I’m not arguing for the US alternative, far from it. However, I do believe the trend of tiny and narrow indicators is not a good one.
Agreed, particularly on the general uselessness of sequential turn signals. Just a gimmicky, late-sixties thing which somehow made a return to impress punters in the showroom.
I’d rather deal with that than how some automakers are putting the turn signals in the bumpers so they’re harder to see.
When will we ever take the political action to mandate the taillamps with amber turn signal indicators?
If the action group, Kids and Cars, succeed in pushing for the legislature on the rear view cameras and changes to the power window controls, we can push for the mandatory rear amber turn signal indicators.
If the Congress attached the rider to push NHTSA in adopting the rule on adaptive headlamps, we can do the same by asking the senators and representatives to attach the rider to the bills that have high chance of passing in both houses.
United States has dragged its feet for eternity on the World Forum of Harmonisation of Vehicle Regulations since 1990s, cherry-picking a few of international standards to be implemented. Various studies have shown that harmonisation would greatly reduce the cost of vehicles and offer more choices.
Imagine owning a Range Rover knowing you can never bring it in to a dealer for warranty service.
In the GWagen community, I call them goldies. The only way to roll your G.
Love a goldie
Someday I want to get another conversion van, and find the kind of specialists needed to install aftermarket, legal, fully redundant, and fully separated rear indicators.
Two separate amber bulbs for each turn signal.
Hazards done as four amber bulbs (two per side) separate even from the turn signals.
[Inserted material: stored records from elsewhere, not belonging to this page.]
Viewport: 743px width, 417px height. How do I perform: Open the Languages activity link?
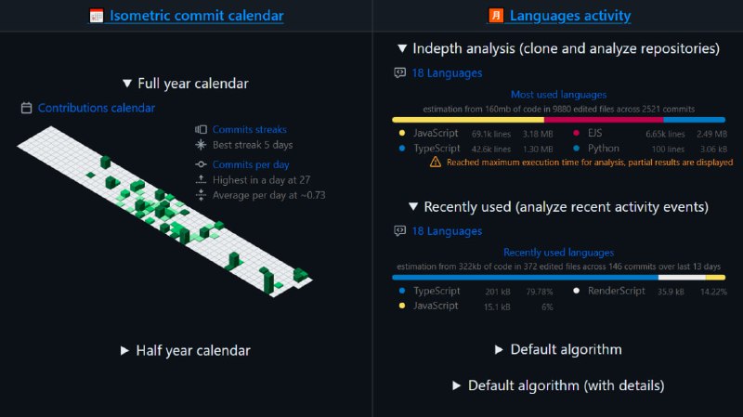(570, 16)
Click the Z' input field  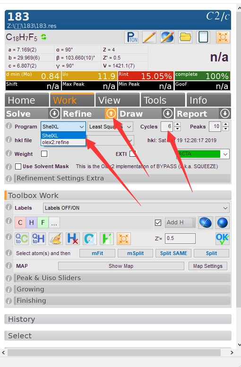click(180, 239)
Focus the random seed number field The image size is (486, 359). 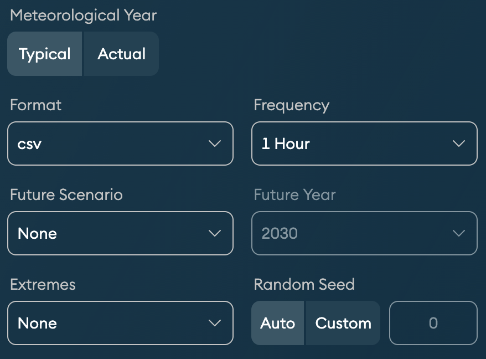point(433,323)
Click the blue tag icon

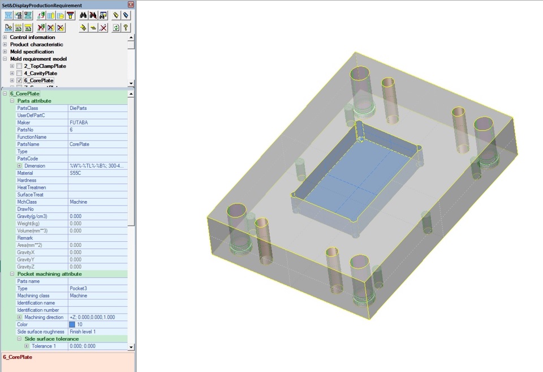[126, 16]
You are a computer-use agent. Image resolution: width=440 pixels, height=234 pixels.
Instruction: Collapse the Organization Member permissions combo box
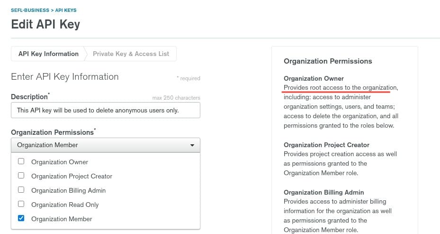coord(105,145)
Two brake lights on each side, plus high mount.
Four taillight bulbs.
Four reverse lights.
I just want to say I had absolutely nothing to do with any of this.
Actually, lighting design is usually done by a couple of design specialists who do nothing BUT lighting, but when us snobs do our concept renders yes we usually only use red on the taillights.
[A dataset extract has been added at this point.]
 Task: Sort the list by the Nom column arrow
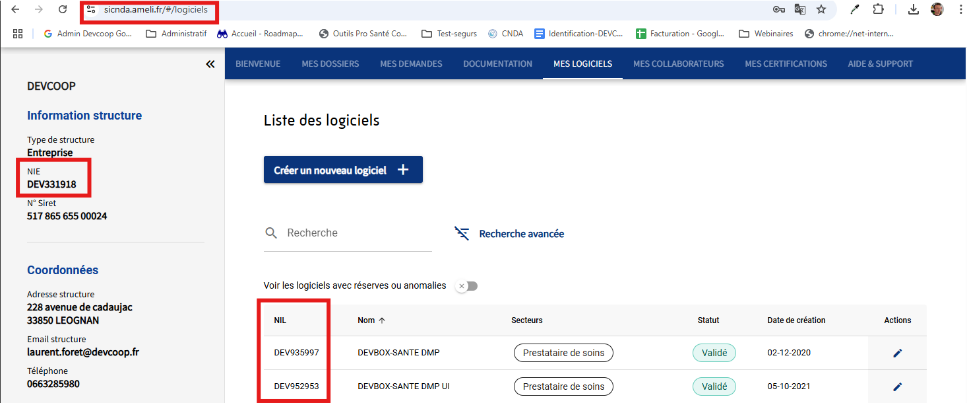pyautogui.click(x=381, y=320)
Doesn’t Audi get around the sequential requirement by having both the standard sequential light and a on/off flashing light in the assembly?
I tried looking for a video but couldn’t find anything.
Exquisite, Jason! 🙂
Saw this story on some German Lighting site yesterday, and was momentarily surprised that Torch hadn’t already written it up. Then I realized that he was probably working on the writing, getting some illustrations ready, and perhaps discussing the article over at the Crimson Glare before posting.
I was not disappointed – well worth the wait and if anyone ever needs to know why this site rocks, read the two articles next to each other.
Almost did a spit-take with my morning coffee. With Yoo-Hoo in my stomach I’m sure the Gin would blossom into something effervescent in a quite unpleasant way. It would be my turn to indicate to the toilet to never accept a drink offered by Torch at the Crimson Glare.
I absolutely love these articles about automobile lighting, especially on how much worse rear red indicators are
yoo-hoo is flat out disgusting.
I hope you weren’t wasting top shelf gin in that abomination of a cocktail.
Yoo-hoo goes better with rum anyhow.
When you become emperor, isn’t a better use of your imperial powers to just sync US backward laws with the Indicator Codex we use in the rest of the world?
Is it actually sequential, or Lucas Electric’s flickering because of bad contacts?